If you’ve even been struck with the sudden desire to walk across a virtually uninhabited country like Iceland on your own, you’ll probably know that it is one of the hardest things to plan for. Not many people have done it. Even fewer have shared their experiences on the world wide web. Generally when venturing into a new place with nothing but a tent, a bit of food, and my own stubborn determination, I like to have a clear idea of where I’m going, how I’m going to get there, and what I can expect along the way. If I don’t have that I at least like to have the odd person who hopefully speaks my language, or at the very least has a good understanding of flailing arm charades, and who is able to tell me where I am and where I need to go.

Venturing into Iceland I will have maps. Probably not even very accurate ones. There will also be no people.

The interior of Iceland, even during the ‘busy’ tourist season, is essentially devoid of people and roads. There’s the occasional two-track or F-road and if you hit an unfordable river there’s a good chance that somewhere, at least, there is a bridge you can use to cross it. But in terms of human presence there’s not much else, and that’s what’s so glorious about it.
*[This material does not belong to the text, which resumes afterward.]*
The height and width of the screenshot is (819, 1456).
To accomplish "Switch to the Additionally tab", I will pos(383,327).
The diversity and barrenness of much of the landscape means that distance is hard to gauge.  Topography maps aren’t particularly useful when the land is flat, volcanic rock as far as the eye can see. It’s disorienting to be walking past the same mountain for hours on end, never feeling like you’re getting anywhere. I really have no idea what to expect on this journey. I will be investing a great deal of faith in my compass, my (as yet unowned) GPS, and my own intuition. It will be an exercise in trust. Trust in myself, trust in my capabilities.
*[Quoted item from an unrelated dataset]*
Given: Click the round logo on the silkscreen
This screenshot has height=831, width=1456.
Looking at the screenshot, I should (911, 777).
That being said, I’m thinking that it’s going to go fairly well. The main advantage of choosing a country like Iceland happens to coincide directly with the most basic of human needs: water. The abundance of streams and glacial run-offs means that I will probably be getting fairly wet fairly often, but it also means that I’ll almost never be more than a few hours walk from a good water source. A good portion of the landscape is essentially devoid of viable life, and even if it weren’t I’m not familiar enough with the flora of Iceland to trust myself to ‘live off the land’. If I run low on food than I’m low on food until I hit the next store where I can resupply. Running low on food, though, is like a walk in the park compared to what happens when you run low on water. I will take a three week over a three day grace period any day, thank you very much. As long as I stay away from the lava deserts (real thing) than I should be grand.

Another major safety advantage of choosing Iceland is that the most dangerous animal I will probably come in contact with is an arctic tern. Damn birds are known for dive-bombing people, but they don’t exactly make me terribly concerned for my safety. Somehow the idea of stumbling across a little arctic fox just isn’t as intimidating as the thought of waking up with a full-grown bear outside your tent. Shocking, I know. There aren’t even mosquitoes to bite you. I’ve been told midge flies can be a nuisance, but they’re dealt with pretty effectively with a head net. If something does happen it will be due to my own stupidity, not the wildlife.